Etihad's focus is very much can-do. The average age of our cabin crew is 23 or 24. They made a decision to leave their home and come to Abu Dhabi and work for us. It's a different mindset. When you live around the corner and go to work every day, you go home after 8 hours. Here, they're part of the Abu Dhabi story.
We want customers to say 'what a great airline. They're one step ahead.' We've seen it in the hotel sector and in Asian carriers.
•How worried are you about the global economic slowdown?
No airline can be immune to the current global financial situation and that includes Etihad. However, we are very well inoculated and I believe we can look forward with cautious optimism. We are a growing business, still on the upward curve. (We have) an ambitious expansion plan which will see us add more than 100 aircraft to the fleet over the coming 12 years.

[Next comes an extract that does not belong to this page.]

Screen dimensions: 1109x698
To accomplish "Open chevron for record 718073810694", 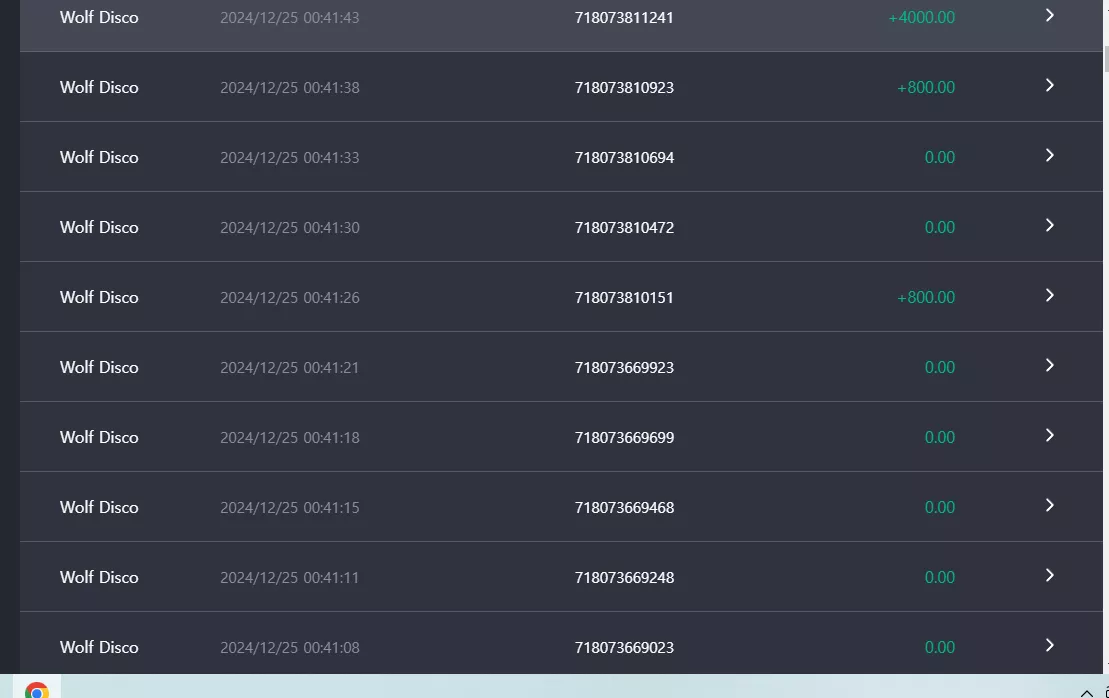I will click(x=1050, y=156).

Our business class is holding strong. With a corporate travel downturn, (passengers) used to flying first class (will see that) we're one of the few airlines with beds in business class (of our wide-body aircraft).
A major reason for that growth is the diversity of our customer base — premium business travelers, leisure travelers, labor traffic from Asia and the Indian sub-continent, and the regular religious pilgrimage traffic into Saudi Arabia.
Abu Dhabi has had strong GDP growth rates over the last five years. And even in the current global environment, (it) is expected to see continued growth.
•Some say you have an unfair advantage as a government-backed company. How do you respond?
We are a government-owned carrier. But we have been established and have to run as a commercial business. We get no state-funded handouts — no help with oil subsidies or deeply discounted landing charges at our home airport. We hedge fuel. We go to the markets in Europe, as well as to our local banks, to raise money.
•Etihad is a relatively unknown name in the USA. What do you plan to do to change that?
A: If you were to ask that question in a London newsroom, you'd have (asked) me a different (question). You don't develop a global brand overnight. We've been involved in sports sponsorships to help us project the brand. We're a sponsor of Ferrari Formula One racing team. We sponsored a premier sports stadium in Melbourne. It's called Etihad Stadium. In Ireland, we sponsored a game called hurling. We do have a track record of using sports. In America (we may) move in to some sort of sponsorship.
The U.S. presents a very important market for us. This market is largely untapped.